Tag Archives: Art challenge

#109 Play Around with Works of Art

If you’re ever watched the UK programme Fake or Fortune, you’ll know it involves experts investigating the provenance of little known works of art submitted by the owners in the hope that their find is a long lost piece by a Great Master.

Am I the only one who, by the episode’s end, is thinking ‘if it’s so hard to tell the difference between the real thing and this newly discovered offering, does it really matter?’ Although this admission might suggest I know nothing about art.

But the show gave me the idea for a topic to interest my Discovery friends at one of our recent afternoon get-togethers. Why not—

#109 Play around with Works of Art

—to see if we can reproduce them, for better or worse?

The brief was broad. Take any work of art you like and using materials of your choice, recreate it. Then show us a photograph of the original art work and your copy.

To allay any anxiety about the need to create something wondrous, I provided a couple of examples of what could be achieved with simple tools:

On the left is Untitled by R Ryman. It sold for $3.9 Million USD. On the right is my copyWall— worth $0

And another:

On the left: Still Life with Fruit by artist Belinda Nott. On the right: Lemons from the Garden.

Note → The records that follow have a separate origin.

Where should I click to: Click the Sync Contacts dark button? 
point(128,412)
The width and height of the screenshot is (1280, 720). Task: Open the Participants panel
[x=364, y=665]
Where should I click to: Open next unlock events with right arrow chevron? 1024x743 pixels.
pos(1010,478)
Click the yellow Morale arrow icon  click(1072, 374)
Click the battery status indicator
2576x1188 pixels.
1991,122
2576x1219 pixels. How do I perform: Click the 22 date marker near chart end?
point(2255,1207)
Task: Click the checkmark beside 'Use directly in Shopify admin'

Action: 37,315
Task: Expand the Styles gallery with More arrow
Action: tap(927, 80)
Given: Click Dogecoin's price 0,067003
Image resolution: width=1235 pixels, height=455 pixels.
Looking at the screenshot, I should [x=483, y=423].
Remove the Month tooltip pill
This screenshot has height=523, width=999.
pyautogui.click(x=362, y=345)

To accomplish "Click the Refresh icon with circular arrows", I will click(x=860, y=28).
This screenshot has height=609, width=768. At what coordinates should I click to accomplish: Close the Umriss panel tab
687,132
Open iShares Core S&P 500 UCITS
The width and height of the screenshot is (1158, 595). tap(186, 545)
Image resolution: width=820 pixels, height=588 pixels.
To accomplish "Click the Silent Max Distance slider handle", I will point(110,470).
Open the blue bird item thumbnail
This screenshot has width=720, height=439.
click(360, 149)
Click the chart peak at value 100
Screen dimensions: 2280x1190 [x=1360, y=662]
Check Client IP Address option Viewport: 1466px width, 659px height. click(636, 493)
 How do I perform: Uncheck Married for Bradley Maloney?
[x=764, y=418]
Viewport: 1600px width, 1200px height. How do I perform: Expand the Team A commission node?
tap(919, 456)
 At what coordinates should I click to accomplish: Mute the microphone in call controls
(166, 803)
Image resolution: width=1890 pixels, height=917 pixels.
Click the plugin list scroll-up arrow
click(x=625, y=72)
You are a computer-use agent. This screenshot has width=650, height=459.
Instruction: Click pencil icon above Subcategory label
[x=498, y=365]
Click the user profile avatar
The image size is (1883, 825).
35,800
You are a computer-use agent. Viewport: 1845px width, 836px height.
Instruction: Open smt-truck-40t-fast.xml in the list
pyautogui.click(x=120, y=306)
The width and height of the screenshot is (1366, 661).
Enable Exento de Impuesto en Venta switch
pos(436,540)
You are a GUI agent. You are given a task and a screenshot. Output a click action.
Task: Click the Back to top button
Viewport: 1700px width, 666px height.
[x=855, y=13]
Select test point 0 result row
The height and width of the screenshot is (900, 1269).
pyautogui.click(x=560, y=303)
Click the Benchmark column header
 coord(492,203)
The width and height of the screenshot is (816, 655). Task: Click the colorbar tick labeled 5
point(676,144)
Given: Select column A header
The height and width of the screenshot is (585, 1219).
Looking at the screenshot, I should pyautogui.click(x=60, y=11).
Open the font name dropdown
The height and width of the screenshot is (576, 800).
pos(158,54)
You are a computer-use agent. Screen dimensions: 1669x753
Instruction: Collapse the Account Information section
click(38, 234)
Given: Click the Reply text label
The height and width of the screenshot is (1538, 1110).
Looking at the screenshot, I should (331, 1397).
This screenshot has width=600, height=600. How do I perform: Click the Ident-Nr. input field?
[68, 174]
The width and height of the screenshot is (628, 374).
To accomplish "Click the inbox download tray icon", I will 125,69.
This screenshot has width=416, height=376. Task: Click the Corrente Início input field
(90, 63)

Everyone was given a couple of weeks to prepare their masterpiece, and they rose to the occasion with fabulous offerings. I challenge you to pick the original!

One of these is Margaret Olley’s Pomegranates 1 and the other isn’t

Can you tell the real Kandinsky Colour Study from the fake?

The mood of Clarice Beckett’s End of the Garden has been cleverly reproduced.

Can you tell which is Whistler’s Arrangement in Grey and Black and which is the imposter?

An excellent reproduction of Picasso’s Woman with Dove

McCubbin’s Lost (Child) set among gum trees has morphed into Lost (Wallaby) in the scrub

A masterful recreation of part of Bosch’s The Last Judgement (top half)

Portion of Blue Moon by Mirka Mora—copied using Aldi crayons

Vermeer’s Girl with a Pearl Earring—and a few years later?

Art in nature. The rainbow lorikeet, but which one is the fake?

A lovingly recreated Tea Set by Charles Sluga

Impossible to pick the real Botticelli’s Birth of Venus

A little-known Chagall: Composition with Goat cleverly reproduced.

And another Clarice Beckett: Moonlight and Calm Sea beside smokey Sunlight on Lagoon

Despite the less than perfect results, our intentions were pure, so surely our imitations can be seen as flattery?

It’s not like a certain famous Swedish furniture company that recreated Renoir’s Luncheon of the Boating Party and van Gogh’s The Potato Eaters so they could build the sets to advertise flat pack furniture no less!




The featured image is from a still life by painter Abraham Mignon (1640-1679). The bouquet to its right was gifted to one of our participants.